● **Source extract**:
===

Once lockdown in Scotland is over, visitors are expected to flock to the North Coast 500 route through the Highlands – but can the small rural roads cope with the traffic?


Our Clan Representatives

Clan Oliphant has yet to set up a tent at the Phoenix Scottish Games. The plans were well under way when Covid 19 came to town and the Games were cancelled. However, Tom and Ginni Caldwell have been a part of the Phoenix Scottish Games since 2014. Tom is the President of the Oliphant Clan and Family Association of North America. Oliphant has a long and distinguished history/ Here are 10 fascinating clan facts.

Tom and Ginni Caldwell

1. The Oliphant Clan Chief’s motto is ‘A tout pourvoir’ (Provide for all) and the crest features a unicorn’s head. Lord Oliphant’s Coat of Arms features the unicorn and motto with two rampant elephants and three crescents argent against a red background (gules).

2. Carolina Oliphant (1766–1845), named in memory of ‘Bonnie’ Prince Charles Edward Stuart, was famous for writing Jacobite songs and her many sobriquets. Nicknamed ‘pretty Miss Car’ at school for her striking beauty, and ‘Flower of Strathearn’ for her pleasing manners, Carolina became Lady Nairne through marriage. Although her songs, such as Charlie is my Darling, Land o’ the Leal, The Rowan Tree and A Hundred Pipers, were hugely popular in her time – second only to Robert Burns – due to Carolina’s social standing she kept her identity secret, even from her husband, using the name Mrs Bogan of Bogan.

3. Timothy Olyphant (born 1968) is an American actor and producer who has appeared in the films Scream 2 and Oliver Stone’s Snowden, the TV legal thriller Damages and the US version of British sitcom The Office. He can be found in Netflix series The San Clarita Diet, alongside Drew Barrymore.

4. Due to the absence of a Chief for 250 years and to Clan Oliphant’s historic importance, other clans have erroneously laid claim to the name in the 19th century. The Clan Chief, Richard Eric Laurence Oliphant of that Ilk, is also Chieftain of the Condie branch and only three further Chieftains remain today: Laurence Oliphant of Ardblair and Gask, Philip Oliphant of Rossie and David Olyphant of Bachilton.

===

● **Entries provided**:
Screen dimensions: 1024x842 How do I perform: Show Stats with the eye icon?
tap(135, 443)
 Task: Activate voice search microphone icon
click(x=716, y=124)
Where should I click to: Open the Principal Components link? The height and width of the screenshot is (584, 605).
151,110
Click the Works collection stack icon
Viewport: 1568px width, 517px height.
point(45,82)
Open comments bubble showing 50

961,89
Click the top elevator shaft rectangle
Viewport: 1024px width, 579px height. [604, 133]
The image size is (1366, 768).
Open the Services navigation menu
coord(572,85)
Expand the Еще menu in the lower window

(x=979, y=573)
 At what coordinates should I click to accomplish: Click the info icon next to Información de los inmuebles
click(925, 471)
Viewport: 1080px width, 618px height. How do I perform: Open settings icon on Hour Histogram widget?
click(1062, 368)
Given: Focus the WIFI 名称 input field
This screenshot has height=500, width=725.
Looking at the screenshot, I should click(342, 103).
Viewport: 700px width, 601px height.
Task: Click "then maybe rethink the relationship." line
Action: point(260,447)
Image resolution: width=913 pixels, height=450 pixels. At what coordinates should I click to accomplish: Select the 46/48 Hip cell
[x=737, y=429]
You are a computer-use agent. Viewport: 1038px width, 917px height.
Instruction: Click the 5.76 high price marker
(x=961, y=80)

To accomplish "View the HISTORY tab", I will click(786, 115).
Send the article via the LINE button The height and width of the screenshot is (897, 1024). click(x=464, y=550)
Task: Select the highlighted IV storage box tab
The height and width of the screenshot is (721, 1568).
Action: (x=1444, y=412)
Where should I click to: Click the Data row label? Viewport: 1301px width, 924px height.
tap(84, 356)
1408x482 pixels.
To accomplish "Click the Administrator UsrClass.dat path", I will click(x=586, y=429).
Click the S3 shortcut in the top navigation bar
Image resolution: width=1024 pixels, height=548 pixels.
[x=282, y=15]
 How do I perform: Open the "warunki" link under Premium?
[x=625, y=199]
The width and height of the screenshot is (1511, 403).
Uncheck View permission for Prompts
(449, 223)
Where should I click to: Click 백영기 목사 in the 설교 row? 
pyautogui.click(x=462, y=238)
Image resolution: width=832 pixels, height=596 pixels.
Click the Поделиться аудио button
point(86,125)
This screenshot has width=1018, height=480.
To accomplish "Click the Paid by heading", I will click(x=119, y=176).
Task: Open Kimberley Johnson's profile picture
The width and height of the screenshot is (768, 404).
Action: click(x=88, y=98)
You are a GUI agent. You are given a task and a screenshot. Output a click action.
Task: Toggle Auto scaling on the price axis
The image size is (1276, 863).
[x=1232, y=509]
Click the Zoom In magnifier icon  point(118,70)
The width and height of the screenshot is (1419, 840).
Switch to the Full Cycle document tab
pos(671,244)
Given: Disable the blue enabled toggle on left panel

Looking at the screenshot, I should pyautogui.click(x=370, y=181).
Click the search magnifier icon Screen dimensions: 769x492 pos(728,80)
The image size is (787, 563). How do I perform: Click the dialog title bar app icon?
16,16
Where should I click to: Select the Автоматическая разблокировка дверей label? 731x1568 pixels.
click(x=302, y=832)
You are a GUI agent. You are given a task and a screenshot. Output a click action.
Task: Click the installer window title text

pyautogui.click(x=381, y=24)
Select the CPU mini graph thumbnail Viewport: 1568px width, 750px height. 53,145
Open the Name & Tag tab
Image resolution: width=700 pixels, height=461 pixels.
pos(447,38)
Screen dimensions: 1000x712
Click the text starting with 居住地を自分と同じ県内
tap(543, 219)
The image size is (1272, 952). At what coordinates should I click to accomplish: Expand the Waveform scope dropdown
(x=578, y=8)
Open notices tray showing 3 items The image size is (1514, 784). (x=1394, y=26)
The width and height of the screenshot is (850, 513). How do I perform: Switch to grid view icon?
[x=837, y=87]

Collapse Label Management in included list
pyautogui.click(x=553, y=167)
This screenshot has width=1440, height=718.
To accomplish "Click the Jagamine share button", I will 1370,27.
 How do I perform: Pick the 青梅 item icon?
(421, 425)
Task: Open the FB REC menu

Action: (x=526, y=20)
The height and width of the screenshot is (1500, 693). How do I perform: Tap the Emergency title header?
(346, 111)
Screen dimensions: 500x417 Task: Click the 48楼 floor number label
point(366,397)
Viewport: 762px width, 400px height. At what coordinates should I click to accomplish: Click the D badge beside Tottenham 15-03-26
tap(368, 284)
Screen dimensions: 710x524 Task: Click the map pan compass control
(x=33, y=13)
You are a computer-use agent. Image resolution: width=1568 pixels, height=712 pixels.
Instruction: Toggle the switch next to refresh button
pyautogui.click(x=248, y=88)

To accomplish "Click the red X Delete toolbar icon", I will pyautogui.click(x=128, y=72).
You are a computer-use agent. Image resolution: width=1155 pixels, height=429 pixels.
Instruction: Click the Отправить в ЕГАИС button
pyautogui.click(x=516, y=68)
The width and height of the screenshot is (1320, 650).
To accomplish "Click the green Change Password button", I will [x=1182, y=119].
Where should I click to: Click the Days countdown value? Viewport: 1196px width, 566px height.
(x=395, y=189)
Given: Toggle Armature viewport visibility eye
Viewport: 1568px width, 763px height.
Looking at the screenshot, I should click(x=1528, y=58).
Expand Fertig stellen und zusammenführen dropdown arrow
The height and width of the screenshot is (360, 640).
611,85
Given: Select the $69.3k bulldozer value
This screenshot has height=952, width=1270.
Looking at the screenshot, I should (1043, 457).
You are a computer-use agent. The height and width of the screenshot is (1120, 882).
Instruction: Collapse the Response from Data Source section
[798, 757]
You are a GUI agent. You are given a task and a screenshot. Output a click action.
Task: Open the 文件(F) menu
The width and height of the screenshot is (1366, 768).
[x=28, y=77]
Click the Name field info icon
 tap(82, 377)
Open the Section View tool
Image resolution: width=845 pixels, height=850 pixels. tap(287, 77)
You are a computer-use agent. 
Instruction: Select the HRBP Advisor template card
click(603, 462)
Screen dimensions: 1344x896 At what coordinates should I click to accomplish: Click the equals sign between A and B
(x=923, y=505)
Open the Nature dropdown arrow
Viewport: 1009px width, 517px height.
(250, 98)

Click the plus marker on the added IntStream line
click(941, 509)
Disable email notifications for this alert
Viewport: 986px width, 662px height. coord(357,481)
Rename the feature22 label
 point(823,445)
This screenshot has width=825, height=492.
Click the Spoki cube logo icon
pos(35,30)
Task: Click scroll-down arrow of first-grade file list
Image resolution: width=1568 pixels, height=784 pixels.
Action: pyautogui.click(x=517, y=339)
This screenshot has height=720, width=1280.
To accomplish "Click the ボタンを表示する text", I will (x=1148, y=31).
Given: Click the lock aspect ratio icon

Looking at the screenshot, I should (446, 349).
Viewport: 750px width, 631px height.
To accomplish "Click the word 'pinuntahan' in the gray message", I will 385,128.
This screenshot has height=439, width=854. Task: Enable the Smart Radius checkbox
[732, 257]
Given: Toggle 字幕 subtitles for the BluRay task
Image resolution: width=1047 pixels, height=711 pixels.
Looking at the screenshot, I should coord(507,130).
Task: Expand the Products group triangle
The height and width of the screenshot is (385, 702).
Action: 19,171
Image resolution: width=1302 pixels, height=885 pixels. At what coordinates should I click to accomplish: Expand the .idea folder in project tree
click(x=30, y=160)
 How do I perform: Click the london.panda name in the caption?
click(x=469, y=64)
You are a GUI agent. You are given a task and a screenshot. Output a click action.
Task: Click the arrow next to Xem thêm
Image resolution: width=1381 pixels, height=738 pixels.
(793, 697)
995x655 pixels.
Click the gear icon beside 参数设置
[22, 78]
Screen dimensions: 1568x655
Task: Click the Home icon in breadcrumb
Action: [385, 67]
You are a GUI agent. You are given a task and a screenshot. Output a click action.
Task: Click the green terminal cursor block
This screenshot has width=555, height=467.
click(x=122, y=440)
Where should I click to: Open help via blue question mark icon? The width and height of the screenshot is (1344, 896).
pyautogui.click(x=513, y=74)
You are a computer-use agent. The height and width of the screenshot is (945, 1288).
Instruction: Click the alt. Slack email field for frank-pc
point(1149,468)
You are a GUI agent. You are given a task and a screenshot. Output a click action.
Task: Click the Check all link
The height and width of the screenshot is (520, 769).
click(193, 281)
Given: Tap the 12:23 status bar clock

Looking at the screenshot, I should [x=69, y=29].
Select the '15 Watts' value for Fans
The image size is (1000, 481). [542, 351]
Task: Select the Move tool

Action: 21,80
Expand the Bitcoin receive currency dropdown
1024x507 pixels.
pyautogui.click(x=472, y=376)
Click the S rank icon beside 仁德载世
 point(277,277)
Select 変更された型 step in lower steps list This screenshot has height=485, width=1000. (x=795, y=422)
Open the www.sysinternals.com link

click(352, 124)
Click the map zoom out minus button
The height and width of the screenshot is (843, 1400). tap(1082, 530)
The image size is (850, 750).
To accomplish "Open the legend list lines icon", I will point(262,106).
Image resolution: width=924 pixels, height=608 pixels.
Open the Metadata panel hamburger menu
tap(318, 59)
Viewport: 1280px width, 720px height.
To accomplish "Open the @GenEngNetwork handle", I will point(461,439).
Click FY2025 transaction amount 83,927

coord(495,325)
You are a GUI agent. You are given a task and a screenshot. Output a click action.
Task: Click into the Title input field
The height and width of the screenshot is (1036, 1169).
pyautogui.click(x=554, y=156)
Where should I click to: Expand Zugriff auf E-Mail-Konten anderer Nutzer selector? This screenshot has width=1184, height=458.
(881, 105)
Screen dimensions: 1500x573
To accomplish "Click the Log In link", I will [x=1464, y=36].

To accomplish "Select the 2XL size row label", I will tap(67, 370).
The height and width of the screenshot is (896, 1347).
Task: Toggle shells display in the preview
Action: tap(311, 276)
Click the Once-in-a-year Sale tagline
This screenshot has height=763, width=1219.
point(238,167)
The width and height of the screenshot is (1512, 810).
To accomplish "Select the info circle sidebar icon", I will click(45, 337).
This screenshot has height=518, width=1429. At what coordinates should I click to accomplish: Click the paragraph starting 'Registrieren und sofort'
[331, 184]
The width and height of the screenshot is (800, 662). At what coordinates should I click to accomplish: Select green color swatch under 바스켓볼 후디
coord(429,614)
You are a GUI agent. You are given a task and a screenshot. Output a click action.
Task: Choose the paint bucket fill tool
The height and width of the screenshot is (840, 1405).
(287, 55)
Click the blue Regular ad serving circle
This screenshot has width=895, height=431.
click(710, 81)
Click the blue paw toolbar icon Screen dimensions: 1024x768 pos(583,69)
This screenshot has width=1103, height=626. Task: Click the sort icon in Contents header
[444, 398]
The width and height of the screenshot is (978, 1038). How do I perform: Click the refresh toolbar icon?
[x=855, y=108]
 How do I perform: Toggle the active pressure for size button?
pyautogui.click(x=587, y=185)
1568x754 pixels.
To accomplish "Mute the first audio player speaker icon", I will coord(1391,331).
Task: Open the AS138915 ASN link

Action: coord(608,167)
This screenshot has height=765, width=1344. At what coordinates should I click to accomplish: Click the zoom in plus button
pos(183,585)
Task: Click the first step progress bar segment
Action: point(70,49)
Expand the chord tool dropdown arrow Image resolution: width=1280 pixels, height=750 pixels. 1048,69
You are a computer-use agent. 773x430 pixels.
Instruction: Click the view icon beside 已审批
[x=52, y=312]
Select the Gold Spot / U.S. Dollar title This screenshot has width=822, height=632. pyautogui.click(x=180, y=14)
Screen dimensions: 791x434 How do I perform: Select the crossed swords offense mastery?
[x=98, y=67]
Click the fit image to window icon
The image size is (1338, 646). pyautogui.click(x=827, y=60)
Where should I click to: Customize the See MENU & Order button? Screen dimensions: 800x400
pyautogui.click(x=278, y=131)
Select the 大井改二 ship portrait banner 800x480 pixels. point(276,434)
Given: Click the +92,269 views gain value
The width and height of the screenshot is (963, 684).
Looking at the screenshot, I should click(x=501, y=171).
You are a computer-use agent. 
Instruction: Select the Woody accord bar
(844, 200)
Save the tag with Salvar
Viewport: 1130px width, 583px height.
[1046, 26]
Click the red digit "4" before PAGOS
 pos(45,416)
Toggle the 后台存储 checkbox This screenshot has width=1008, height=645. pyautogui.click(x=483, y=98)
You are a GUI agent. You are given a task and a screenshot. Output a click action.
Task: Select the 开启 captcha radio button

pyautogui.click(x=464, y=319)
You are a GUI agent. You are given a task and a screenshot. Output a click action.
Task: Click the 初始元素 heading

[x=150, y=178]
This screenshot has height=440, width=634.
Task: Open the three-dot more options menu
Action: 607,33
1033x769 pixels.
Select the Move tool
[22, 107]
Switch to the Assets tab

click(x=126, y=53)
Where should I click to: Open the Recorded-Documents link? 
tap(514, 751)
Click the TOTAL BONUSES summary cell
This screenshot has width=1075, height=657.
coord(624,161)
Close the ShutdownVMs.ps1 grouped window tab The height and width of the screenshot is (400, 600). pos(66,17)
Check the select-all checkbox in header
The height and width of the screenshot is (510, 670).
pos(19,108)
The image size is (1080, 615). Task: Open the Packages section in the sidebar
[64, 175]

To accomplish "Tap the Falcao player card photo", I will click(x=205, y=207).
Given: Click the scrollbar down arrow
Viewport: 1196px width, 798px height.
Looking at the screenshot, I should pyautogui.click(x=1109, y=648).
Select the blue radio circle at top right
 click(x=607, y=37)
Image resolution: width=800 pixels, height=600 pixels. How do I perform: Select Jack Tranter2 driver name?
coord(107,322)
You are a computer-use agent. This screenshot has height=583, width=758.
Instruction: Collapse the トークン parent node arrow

===

● **Exercises**:
1 > List the songs that the Clan Oliphant text names as written by Carolina Oliphant.
2 > According to the Clan Oliphant text, what name did Carolina Oliphant use to keep her identity secret?
3 > From the Clan Oliphant text, copy word for word the stretch from "Once lockdown in" through "fascinating clan facts.".

● **Answer set**:
1 >
Charlie is my Darling
Land o' the Leal
The Rowan Tree
A Hundred Pipers

2 > Mrs Bogan of Bogan.

3 >
Once lockdown in Scotland is over, visitors are expected to flock to the North Coast 500 route through the Highlands – but can the small rural roads cope with the traffic?


Our Clan Representatives

Clan Oliphant has yet to set up a tent at the Phoenix Scottish Games. The plans were well under way when Covid 19 came to town and the Games were cancelled. However, Tom and Ginni Caldwell have been a part of the Phoenix Scottish Games since 2014. Tom is the President of the Oliphant Clan and Family Association of North America. Oliphant has a long and distinguished history/ Here are 10 fascinating clan facts.